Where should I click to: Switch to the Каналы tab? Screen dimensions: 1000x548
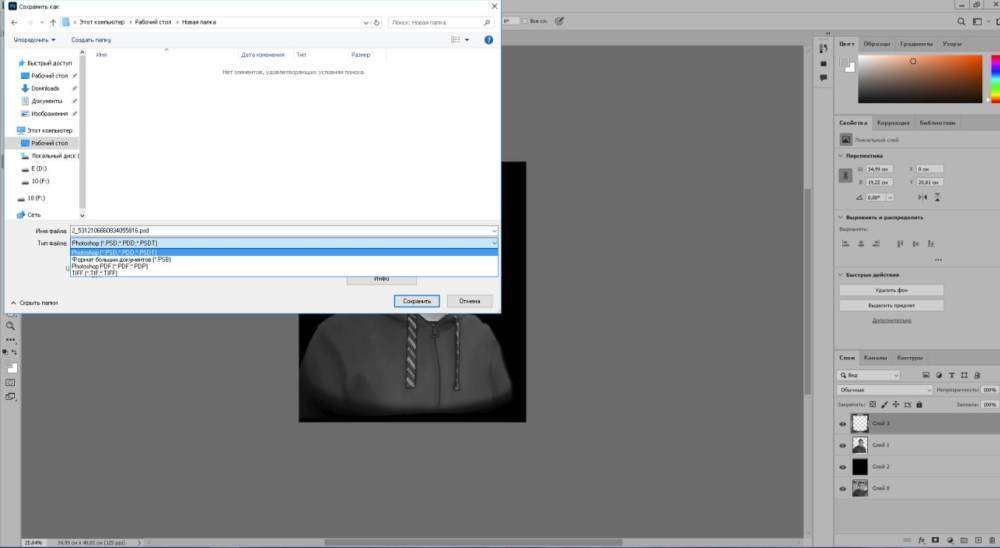click(x=875, y=357)
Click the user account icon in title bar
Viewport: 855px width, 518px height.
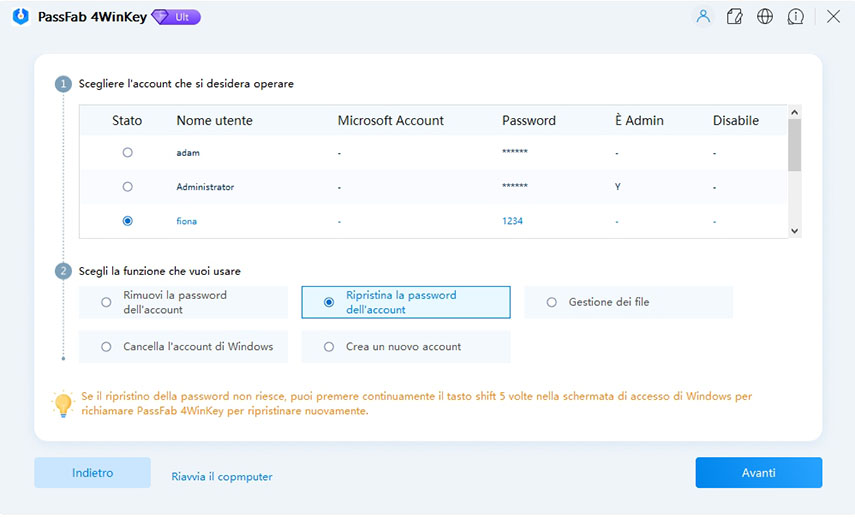coord(703,17)
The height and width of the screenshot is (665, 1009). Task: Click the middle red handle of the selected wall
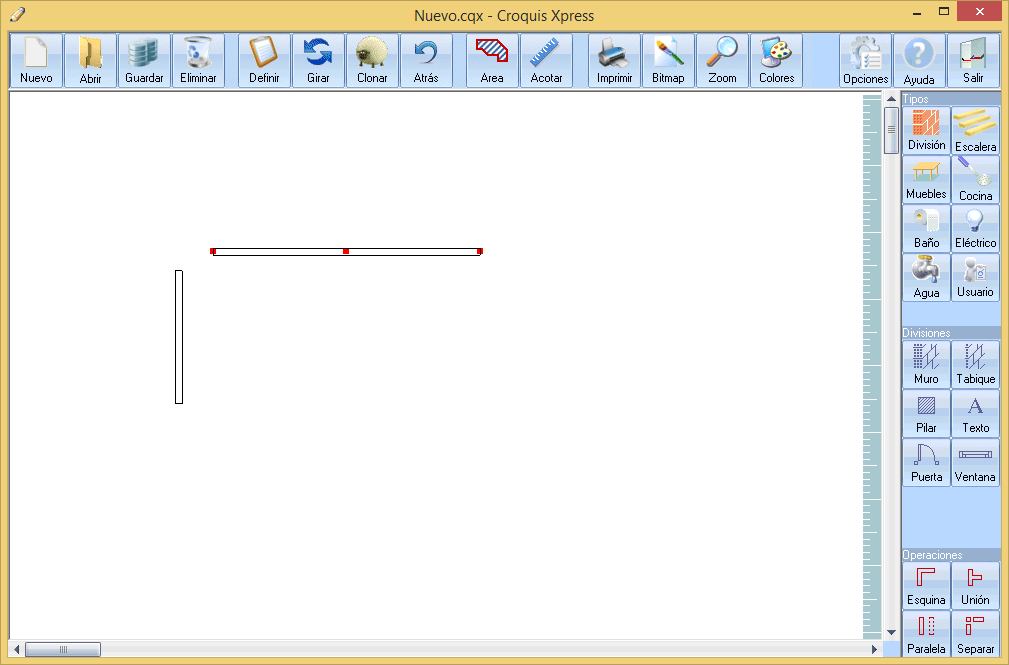click(x=346, y=251)
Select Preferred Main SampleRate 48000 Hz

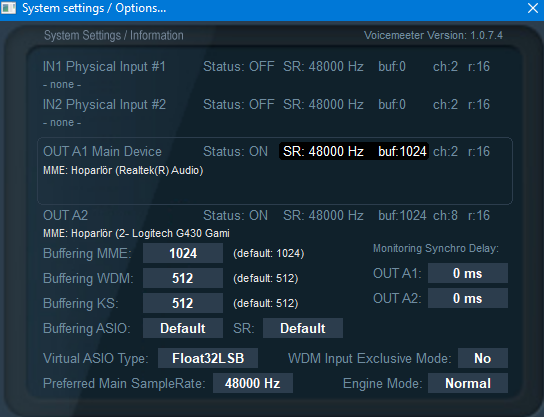(x=253, y=383)
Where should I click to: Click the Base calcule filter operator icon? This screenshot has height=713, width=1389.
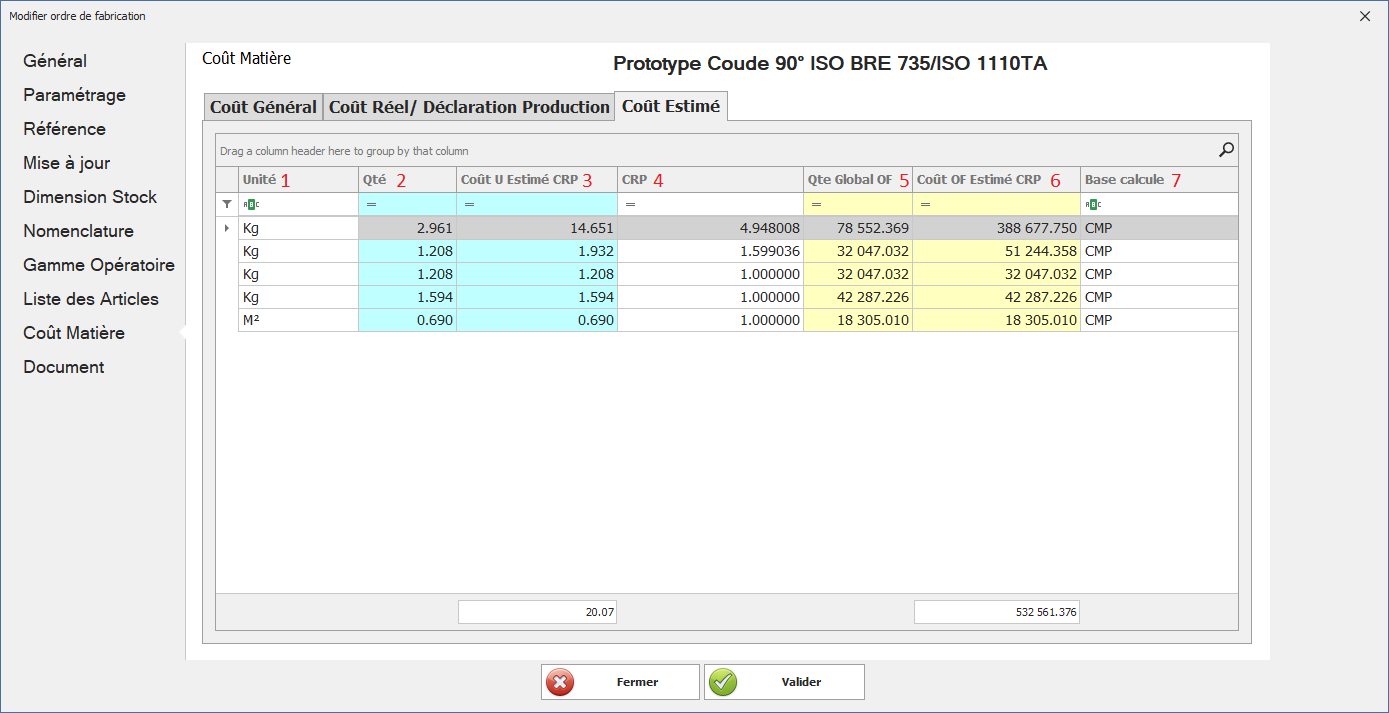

□ □ □ □ □ □ □

▶ [Exercise details]: Copy every line from the records above that contains the string "icon".

▶ [Finished exercise]:
Click the user account icon in title bar
Where should I click to: Click the Base calcule filter operator icon? This screenshot has height=713, width=1389.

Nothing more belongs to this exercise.